* [EXERCISE] Rewrite the material from its start through the line with "Looking at the screenshot, I should (28, 643).", putting "Goal" in place of "Instruction" and leaving everything else as it is.

┄┄┄┄┄┄

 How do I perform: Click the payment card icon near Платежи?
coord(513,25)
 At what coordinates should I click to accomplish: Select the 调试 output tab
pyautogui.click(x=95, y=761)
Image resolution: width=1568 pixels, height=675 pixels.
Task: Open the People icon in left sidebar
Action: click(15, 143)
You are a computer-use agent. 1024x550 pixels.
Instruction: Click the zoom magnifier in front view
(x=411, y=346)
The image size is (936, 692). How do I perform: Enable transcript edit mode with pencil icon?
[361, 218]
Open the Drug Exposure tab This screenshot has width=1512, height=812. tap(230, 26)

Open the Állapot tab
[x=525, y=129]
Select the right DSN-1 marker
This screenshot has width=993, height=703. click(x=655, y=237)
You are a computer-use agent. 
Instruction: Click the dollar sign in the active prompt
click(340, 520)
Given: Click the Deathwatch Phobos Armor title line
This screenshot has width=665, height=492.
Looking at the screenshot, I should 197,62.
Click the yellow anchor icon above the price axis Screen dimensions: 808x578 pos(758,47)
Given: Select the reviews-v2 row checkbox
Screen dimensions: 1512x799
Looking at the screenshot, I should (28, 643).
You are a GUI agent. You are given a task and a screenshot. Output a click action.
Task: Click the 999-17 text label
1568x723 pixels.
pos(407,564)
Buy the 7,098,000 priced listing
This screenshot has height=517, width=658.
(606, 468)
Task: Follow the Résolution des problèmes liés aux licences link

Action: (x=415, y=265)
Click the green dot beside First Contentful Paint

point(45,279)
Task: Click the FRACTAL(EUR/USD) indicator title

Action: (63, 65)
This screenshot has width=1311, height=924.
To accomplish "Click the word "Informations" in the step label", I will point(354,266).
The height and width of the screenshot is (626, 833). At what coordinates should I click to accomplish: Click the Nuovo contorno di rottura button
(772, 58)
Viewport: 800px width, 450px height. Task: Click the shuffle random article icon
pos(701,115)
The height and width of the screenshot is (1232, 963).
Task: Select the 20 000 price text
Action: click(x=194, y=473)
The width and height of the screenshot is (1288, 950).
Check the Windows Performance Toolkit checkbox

┄┄┄┄┄┄

* [SOLUTION FOR THIS PROBLEM]
 How do I perform: Click the payment card icon near Платежи?
coord(513,25)
 At what coordinates should I click to accomplish: Select the 调试 output tab
pyautogui.click(x=95, y=761)
Image resolution: width=1568 pixels, height=675 pixels.
Task: Open the People icon in left sidebar
Action: click(15, 143)
You are a computer-use agent. 1024x550 pixels.
Goal: Click the zoom magnifier in front view
(x=411, y=346)
The image size is (936, 692). How do I perform: Enable transcript edit mode with pencil icon?
[361, 218]
Open the Drug Exposure tab This screenshot has width=1512, height=812. tap(230, 26)

Open the Állapot tab
[x=525, y=129]
Select the right DSN-1 marker
This screenshot has width=993, height=703. click(x=655, y=237)
You are a computer-use agent. 
Goal: Click the dollar sign in the active prompt
click(340, 520)
Given: Click the Deathwatch Phobos Armor title line
This screenshot has width=665, height=492.
Looking at the screenshot, I should 197,62.
Click the yellow anchor icon above the price axis Screen dimensions: 808x578 pos(758,47)
Given: Select the reviews-v2 row checkbox
Screen dimensions: 1512x799
Looking at the screenshot, I should (28, 643).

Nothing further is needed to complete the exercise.